I was buzzing last night. It often happens before sleep, or the not-sleep time in the small hours. There are moments of near-blinding lucidity when I am able to name something, nail it to a great canvas of words that wait only for my attention, to be arranged into something meaningful. Next day, I think, next day I will do it, catch whatever it is. You can do this quite well if you make a habit of writing things down immediately on waking, straight from sleep. You can't do it quite so well or even at all when you are M.E.-compromised, as I mostly am and have been. This is why I was buzzing last night. It is the wretched creative creature, banging on the window frame wanting to be let in, like Cathy's ghost in Wuthering Heights. We are bewitched, bothered and bewildered, Heathcliff and I. But at least he is able to rampage across the moors in all weathers.
Sometimes I repeat words to myself last thing, hoping that by doing so I will catch the idea in the morning. I woke up today mouthing, "a work in progress." Last night these words had been pregnant with meaning. Today I have drawn a blank. What is this Work in Progress? There are several, but this time I have a feeling that the creative hooligan was not referring to one of my unfinished writing projects. I think it was referring to my life with M.E. It is a work in progress. Clearly there were things I thought I had to say about this. But what? I know I have to live with this damn thing, I continue to try and find ways of getting myself better, usually fall flat on my face but, you know, "Hope is the thing with feathers/that perches in the soul" etc. I have no choice but to be heroic. We all are. Just because we are many does not make our individual journies any less heroic. I have said this kind of thing before, surely.

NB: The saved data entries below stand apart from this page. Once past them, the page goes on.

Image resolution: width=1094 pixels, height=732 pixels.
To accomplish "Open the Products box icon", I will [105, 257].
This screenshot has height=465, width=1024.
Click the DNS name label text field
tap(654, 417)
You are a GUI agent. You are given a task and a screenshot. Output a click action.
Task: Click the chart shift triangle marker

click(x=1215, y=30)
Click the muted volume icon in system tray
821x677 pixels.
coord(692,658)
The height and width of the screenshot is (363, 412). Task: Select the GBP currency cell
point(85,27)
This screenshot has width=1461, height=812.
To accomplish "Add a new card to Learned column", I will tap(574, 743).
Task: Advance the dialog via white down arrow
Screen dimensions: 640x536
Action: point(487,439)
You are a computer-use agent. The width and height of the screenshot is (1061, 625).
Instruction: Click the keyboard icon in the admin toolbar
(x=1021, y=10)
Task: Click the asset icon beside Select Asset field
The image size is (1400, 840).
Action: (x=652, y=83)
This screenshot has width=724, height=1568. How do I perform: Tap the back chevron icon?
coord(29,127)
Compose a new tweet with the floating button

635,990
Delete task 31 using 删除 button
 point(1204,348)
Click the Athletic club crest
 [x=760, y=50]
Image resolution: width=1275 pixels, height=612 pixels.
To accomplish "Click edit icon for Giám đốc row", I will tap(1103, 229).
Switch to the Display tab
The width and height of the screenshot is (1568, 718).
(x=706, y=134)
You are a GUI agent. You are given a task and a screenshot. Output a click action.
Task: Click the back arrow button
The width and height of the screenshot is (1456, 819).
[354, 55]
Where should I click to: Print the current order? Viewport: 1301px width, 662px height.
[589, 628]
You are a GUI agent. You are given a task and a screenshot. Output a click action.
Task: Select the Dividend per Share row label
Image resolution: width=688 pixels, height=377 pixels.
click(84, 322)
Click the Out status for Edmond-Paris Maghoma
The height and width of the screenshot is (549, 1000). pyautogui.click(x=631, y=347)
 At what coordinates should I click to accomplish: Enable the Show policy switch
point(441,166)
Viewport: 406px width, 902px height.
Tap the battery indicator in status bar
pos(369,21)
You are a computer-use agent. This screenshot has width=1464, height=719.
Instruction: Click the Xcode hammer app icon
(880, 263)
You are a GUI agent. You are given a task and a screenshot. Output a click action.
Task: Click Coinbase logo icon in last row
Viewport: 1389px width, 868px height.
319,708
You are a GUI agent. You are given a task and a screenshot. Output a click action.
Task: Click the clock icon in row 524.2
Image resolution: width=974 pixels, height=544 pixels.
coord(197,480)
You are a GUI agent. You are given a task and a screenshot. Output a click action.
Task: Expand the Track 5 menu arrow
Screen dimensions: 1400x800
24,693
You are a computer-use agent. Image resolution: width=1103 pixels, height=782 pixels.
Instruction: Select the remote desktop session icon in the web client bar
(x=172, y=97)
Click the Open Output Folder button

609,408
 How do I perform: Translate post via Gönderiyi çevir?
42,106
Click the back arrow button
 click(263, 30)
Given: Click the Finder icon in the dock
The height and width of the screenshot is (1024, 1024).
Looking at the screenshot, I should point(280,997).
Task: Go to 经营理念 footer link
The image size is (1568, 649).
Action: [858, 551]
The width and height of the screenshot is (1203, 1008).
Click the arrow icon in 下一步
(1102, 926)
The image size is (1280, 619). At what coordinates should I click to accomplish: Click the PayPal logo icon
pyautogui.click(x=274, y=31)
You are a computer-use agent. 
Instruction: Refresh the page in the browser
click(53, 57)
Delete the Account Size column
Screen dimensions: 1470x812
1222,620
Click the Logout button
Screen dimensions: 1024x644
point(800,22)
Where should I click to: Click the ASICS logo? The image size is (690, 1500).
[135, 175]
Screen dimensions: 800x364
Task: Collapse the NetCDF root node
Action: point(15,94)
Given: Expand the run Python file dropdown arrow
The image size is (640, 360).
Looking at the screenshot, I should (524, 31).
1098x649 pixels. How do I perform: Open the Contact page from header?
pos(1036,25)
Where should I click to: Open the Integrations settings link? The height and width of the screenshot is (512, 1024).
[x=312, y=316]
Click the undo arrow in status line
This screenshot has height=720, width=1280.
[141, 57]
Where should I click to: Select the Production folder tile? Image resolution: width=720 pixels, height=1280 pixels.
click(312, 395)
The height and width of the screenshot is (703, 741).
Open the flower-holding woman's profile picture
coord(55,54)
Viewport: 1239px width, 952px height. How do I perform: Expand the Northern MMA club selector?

Perhaps there is something else I have to realise about this particular work in progress. It is, after all, the only work that is always, at all times, available to me. I think we are coming perilously close to the business of noticing dust motes in the fingers of light that point through wooden (IKEA) slats and I have done this (and do this) almost to perfection. They spin like ballerinas dancing on points, is what I wrote in my last Dust Mote poem, which was really not half bad.
I am half sick of dust motes, said the Lady of Shalott.